--- Material to process Enclosed Below ---

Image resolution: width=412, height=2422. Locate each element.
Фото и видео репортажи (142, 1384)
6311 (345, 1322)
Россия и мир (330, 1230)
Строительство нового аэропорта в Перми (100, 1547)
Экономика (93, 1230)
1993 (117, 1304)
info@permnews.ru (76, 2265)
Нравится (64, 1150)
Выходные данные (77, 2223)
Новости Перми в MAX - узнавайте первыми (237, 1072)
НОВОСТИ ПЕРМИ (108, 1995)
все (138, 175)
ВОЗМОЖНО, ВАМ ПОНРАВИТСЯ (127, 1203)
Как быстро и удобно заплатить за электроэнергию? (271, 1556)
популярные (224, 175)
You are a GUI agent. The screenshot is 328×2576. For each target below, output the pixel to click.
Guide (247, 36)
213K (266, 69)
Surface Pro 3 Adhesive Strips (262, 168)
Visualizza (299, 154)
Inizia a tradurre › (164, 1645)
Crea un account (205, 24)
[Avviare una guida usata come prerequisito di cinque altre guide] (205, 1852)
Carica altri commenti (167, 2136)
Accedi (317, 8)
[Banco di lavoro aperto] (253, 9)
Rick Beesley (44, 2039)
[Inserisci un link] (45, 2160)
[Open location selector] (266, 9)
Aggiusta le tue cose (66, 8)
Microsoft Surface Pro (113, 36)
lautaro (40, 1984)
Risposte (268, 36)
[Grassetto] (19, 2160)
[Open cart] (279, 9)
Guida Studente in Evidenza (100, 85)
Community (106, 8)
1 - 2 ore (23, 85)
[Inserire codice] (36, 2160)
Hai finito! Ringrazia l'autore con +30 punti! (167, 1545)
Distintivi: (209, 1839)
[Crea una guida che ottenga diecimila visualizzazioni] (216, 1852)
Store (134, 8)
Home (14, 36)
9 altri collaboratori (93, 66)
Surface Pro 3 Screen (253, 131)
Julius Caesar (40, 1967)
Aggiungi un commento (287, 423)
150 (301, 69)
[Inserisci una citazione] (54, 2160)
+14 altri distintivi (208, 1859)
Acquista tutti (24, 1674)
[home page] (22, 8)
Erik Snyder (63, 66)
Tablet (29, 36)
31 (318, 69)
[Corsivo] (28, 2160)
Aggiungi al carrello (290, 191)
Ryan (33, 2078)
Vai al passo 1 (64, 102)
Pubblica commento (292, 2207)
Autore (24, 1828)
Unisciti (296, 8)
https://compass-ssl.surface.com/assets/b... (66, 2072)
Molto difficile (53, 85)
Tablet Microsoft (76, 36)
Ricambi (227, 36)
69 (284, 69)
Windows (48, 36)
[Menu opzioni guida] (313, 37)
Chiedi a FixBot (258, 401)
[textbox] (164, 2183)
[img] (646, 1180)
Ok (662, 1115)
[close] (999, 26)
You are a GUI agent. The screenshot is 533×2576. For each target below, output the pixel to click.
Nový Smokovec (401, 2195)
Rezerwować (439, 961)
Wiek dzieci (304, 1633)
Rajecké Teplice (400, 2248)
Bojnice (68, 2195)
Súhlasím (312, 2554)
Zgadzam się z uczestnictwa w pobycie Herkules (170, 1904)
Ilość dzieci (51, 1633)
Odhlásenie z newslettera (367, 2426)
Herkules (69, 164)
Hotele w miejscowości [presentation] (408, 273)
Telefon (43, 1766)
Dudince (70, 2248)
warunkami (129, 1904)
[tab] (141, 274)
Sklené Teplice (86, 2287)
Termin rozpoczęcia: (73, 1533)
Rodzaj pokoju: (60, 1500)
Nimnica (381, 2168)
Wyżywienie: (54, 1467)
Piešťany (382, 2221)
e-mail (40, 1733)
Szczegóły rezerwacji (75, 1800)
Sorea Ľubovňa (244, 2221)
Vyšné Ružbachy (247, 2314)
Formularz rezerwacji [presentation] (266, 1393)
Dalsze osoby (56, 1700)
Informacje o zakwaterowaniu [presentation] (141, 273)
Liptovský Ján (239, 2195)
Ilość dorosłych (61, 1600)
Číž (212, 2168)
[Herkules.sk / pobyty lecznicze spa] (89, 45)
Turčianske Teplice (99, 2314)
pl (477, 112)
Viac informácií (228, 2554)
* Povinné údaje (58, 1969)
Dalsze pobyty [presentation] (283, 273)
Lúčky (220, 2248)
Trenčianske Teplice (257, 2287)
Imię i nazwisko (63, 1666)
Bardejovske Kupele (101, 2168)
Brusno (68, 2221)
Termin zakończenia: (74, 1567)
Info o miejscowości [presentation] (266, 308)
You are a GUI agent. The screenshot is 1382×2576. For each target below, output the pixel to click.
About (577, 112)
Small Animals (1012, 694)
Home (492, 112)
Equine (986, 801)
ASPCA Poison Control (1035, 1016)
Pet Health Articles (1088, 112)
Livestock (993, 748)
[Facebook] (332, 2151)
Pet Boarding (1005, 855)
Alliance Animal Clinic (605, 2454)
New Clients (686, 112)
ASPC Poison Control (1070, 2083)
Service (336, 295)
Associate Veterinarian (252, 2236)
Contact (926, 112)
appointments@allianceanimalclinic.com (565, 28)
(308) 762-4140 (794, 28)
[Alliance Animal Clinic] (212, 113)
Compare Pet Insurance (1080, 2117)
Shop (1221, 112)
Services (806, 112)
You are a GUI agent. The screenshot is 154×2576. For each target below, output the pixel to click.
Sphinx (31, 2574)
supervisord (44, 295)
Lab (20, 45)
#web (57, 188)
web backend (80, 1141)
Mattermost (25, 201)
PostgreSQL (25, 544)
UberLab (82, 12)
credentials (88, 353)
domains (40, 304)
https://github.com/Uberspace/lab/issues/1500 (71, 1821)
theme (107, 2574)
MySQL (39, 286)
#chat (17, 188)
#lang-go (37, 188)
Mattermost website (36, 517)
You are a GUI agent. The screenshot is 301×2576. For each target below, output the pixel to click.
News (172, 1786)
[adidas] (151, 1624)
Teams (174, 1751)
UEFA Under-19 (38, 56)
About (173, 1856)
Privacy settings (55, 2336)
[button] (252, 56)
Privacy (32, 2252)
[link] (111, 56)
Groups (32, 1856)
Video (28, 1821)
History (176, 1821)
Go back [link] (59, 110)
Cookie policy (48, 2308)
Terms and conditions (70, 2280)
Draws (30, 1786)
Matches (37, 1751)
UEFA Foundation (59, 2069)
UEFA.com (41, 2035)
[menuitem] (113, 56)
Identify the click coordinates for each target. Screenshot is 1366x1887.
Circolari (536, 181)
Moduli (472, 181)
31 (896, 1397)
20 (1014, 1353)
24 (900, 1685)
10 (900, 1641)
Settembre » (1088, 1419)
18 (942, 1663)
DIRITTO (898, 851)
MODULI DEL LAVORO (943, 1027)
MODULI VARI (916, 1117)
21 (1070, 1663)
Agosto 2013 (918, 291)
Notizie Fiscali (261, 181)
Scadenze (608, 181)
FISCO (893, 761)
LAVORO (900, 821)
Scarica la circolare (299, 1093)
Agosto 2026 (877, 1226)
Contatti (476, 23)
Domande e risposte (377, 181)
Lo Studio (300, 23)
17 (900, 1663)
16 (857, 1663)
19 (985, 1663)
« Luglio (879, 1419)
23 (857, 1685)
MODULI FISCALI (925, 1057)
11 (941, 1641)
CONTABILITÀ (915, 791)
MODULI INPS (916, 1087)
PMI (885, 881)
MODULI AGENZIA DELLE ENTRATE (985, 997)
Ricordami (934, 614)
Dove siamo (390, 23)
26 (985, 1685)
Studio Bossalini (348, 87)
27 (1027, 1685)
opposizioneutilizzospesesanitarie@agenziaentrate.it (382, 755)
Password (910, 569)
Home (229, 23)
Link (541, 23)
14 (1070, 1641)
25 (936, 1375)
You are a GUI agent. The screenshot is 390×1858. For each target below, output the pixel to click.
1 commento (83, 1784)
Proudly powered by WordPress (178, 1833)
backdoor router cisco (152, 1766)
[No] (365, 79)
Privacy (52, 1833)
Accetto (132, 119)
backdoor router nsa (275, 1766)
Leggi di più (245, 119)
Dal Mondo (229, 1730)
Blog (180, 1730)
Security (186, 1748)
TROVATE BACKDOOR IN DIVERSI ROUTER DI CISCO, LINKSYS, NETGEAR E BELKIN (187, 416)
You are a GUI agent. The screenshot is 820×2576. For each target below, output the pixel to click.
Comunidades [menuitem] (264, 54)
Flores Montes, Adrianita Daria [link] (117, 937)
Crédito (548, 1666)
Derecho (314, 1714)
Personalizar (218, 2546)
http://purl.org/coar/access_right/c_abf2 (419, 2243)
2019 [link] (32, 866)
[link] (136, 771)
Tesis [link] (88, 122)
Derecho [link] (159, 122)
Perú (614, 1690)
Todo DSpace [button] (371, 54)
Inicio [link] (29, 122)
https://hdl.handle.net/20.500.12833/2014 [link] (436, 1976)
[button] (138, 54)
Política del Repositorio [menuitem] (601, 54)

--- End of Enclosed Material to process ---

Exercise brief: Beginning at the first line of the records, give again each line exactly as written, ending with the line that contains "Выходные данные (77, 2223)".

Task solution:
Image resolution: width=412, height=2422. Locate each element.
Фото и видео репортажи (142, 1384)
6311 (345, 1322)
Россия и мир (330, 1230)
Строительство нового аэропорта в Перми (100, 1547)
Экономика (93, 1230)
1993 (117, 1304)
info@permnews.ru (76, 2265)
Нравится (64, 1150)
Выходные данные (77, 2223)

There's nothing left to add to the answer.